Hai mai pensato di insegnare graphic design… in inglese?
No, non è una sfida da reality show, è il metodo CLIL (Content and Language Integrated Learning): un approccio didattico innovativo che unisce contenuti disciplinari e apprendimento linguistico.
In parole povere: due competenze in un colpo solo!
In questo articolo ti spiego:
- Cos’è il metodo CLIL
- Perché funziona davvero
- E come l’ho applicato in una lezione sulle teorie del colore
Spoiler: gli studenti hanno imparato nuovi concetti, nuovo lessico… e si sono pure divertiti.
Bando allo scetticismo: si può fare!
Che cos’è il metodo CLIL (e perché non è una moda passeggera)
CLIL sta per Content and Language Integrated Learning, ovvero apprendimento integrato di contenuto e lingua straniera.
Tradotto in pratica: insegni una materia come storia, scienze o design… in una lingua diversa da quella madre. Di solito in inglese, perché, diciamocelo: senza l’inglese oggi non si va lontano — specialmente nella comunicazione.
Perché usare il CLIL?
- Attiva più aree del cervello
- Rende la lezione più interattiva e coinvolgente
- Migliora le competenze linguistiche in modo naturale
- Prepara studenti e studentesse al mondo del lavoro internazionale
Dove funziona meglio il CLIL?
Il metodo CLIL è super versatile, ma dà il meglio in:
- Materie STEM (scienze, tecnologia, matematica…)

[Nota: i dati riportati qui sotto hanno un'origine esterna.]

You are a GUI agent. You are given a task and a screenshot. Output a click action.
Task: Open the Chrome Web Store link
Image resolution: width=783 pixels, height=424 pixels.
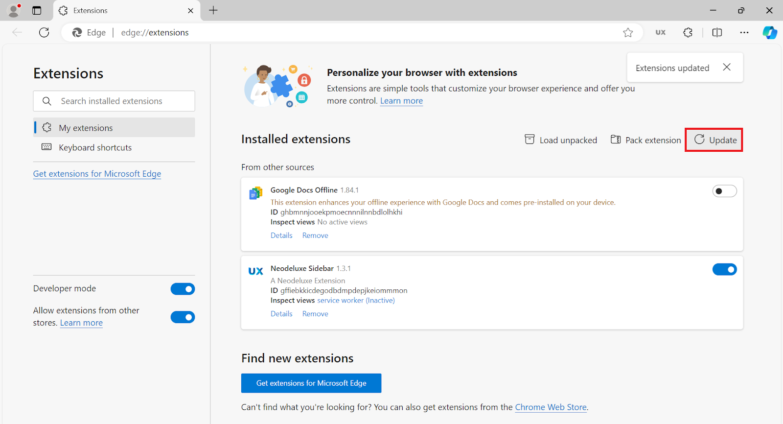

- Scuola primaria e dell’infanzia (sì, funziona anche con i piccoli!)
- Classi multiculturali
- Percorsi professionalizzanti
- Contesti di didattica innovativa, come il tuo!
Come ho progettato una lezione CLIL sul colore nel graphic design
Ho creato una lezione di due ore sulle colour theories per una classe quarta superiore.
Obiettivo? Far comprendere concetti chiave in inglese, attraverso strumenti visivi, collaborazione e un po’ di creatività.
La struttura della lezione:
- Breve introduzione al CLIL
- Vocabolario tecnico + immagini
- Domande stimolo per la comprensione
- Produzione di un elaborato grafico in gruppo
- Presentazione finale alla classe (in inglese!)
Scaffolding: la parola difficile che fa miracoli
Scaffolding è il supporto che offri alla classe per rendere l’apprendimento accessibile.
Ecco gli strumenti che ho utilizzato:
- Glossario in lingua
- Schemi e immagini
- Frasi guida pronte all’uso
- Obiettivi chiari per ogni fase
Risultato? Nessuno si è tirato indietro. E sì, per un docente è già una gran soddisfazione.
Attività pratica: dal colore al progetto
Ogni gruppo ha scelto un elaborato grafico tra quelli analizzati (advertising, poster, brand identity) e ha risposto a domande come:
- Quale teoria del colore è stata usata?
- Qual è l’effetto comunicativo?
- Quali emozioni trasmette?
Hanno poi esposto il loro lavoro in inglese davanti alla classe.
Certo, qualche timidezza iniziale… ma alla fine tutti hanno partecipato con entusiasmo.
Perché il CLIL è perfetto per chi insegna comunicazione visiva
- Attiva il pensiero critico (essenziale per chi crea!)
- Potenzia il vocabolario tecnico in inglese
- Apre l’accesso a contenuti e riferimenti internazionali
- Aiuta anche chi è timido a prendere parola, in modo graduale e sicuro
In conclusione: esercitare le competenze linguistiche è più semplice di quanto pensi
Se insegni in un campo creativo e vuoi proporre una didattica più dinamica e coinvolgente, il CLIL è una risorsa potente.
Non devi essere madrelingua — ricorda: il CLIL non è una lezione di inglese, ma un modo per imparare attraversol’inglese.
Hai voglia di sperimentare anche tu?